Em 2025, os atacarejos já representam 49,3% das vendas em valor no Brasil. O setor segue em expansão, mas com inflação de alimentos elevada, margens pressionadas e consumidor mais atento a preço e qualidade.
Ao mesmo tempo, o padrão de consumo está sendo redesenhado.
As novas diretrizes alimentares reforçam a busca por comida de verdade. Mais proteínas, carnes, laticínios integrais, frutas, legumes e verduras. Menos ultraprocessados. Estudos da Universidade de São Paulo associam o consumo elevado de ultraprocessados a dezenas de doenças. Pesquisas do WWF indicam que os sistemas atuais de produção e consumo precisam evoluir para reduzir impactos ambientais.
Esse movimento altera o mix do varejo.
Mais perecíveis significam maior complexidade operacional. Controle de temperatura mais rigoroso. Giro mais sensível. Risco maior de perda. Hoje, o varejo responde por 12% do desperdício global de alimentos. Em um cenário de custos elevados, cada falha na cadeia de frio impacta diretamente a margem.
Por isso, a cold chain deixa de ser suporte técnico e passa a ser elemento estratégico.
Não se trata apenas de armazenar ou transportar.

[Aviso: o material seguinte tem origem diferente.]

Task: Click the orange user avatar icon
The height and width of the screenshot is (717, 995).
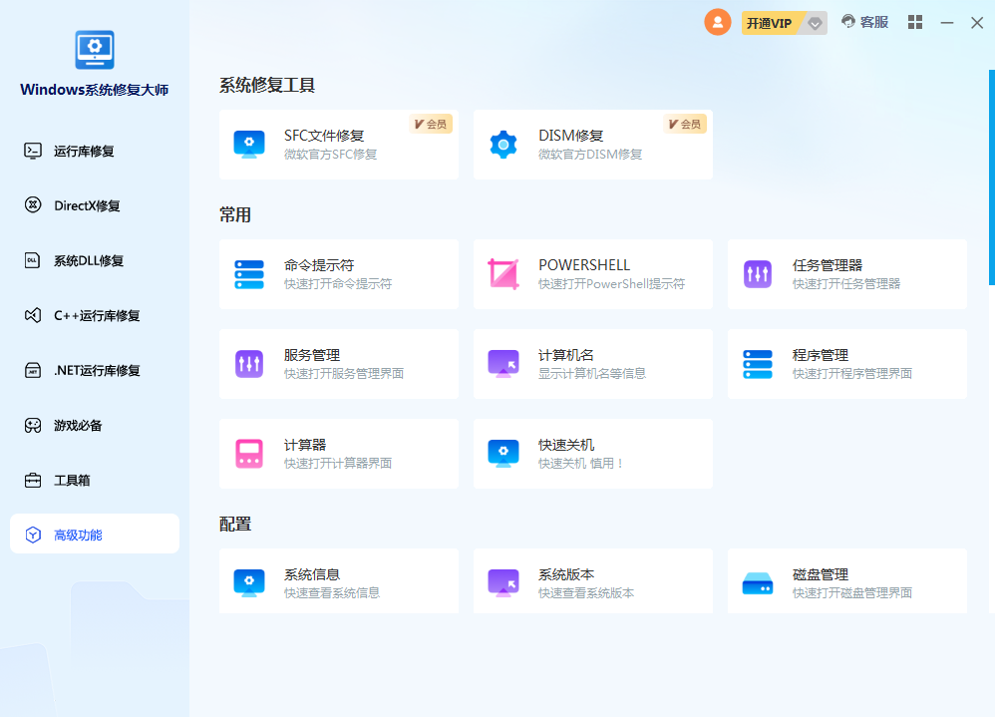Action: click(718, 22)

Trata-se de garantir estabilidade térmica ao longo de toda a jornada do produto. Especialmente na faixa de 0 a 4 °C, onde pequenas oscilações comprometem qualidade, segurança alimentar e rentabilidade.
Além disso, cresce a pressão por eficiência energética. Custos de energia, exigências ambientais e metas de sustentabilidade colocam a refrigeração sob análise constante. A estrutura utilizada na operação influencia consumo, recuperação térmica e desempenho ao longo do tempo.
É nesse contexto que a discussão sobre frota ganha relevância.
Quando o volume de perecíveis aumenta, a carroceria frigorífica deixa de ser apenas parte do veículo e passa a integrar a estratégia logística. Isolamento térmico eficiente, vedação adequada e redução de troca térmica durante carga e descarga impactam diretamente desperdício, consumo energético e estabilidade operacional.
A cadeia de frio, em 2025 e 2026, será cada vez mais decisiva para quem atua no varejo alimentar. Empresas que enxergam essa estrutura como investimento estratégico tendem a operar com mais previsibilidade, menor perda e maior controle de margem.
Na Pavan, a engenharia das carrocerias frigoríficas acompanha essa evolução do mercado, alinhando eficiência térmica, desempenho e responsabilidade energética às novas exigências do setor.
O varejo mudou.
A cadeia de frio precisa acompanhar.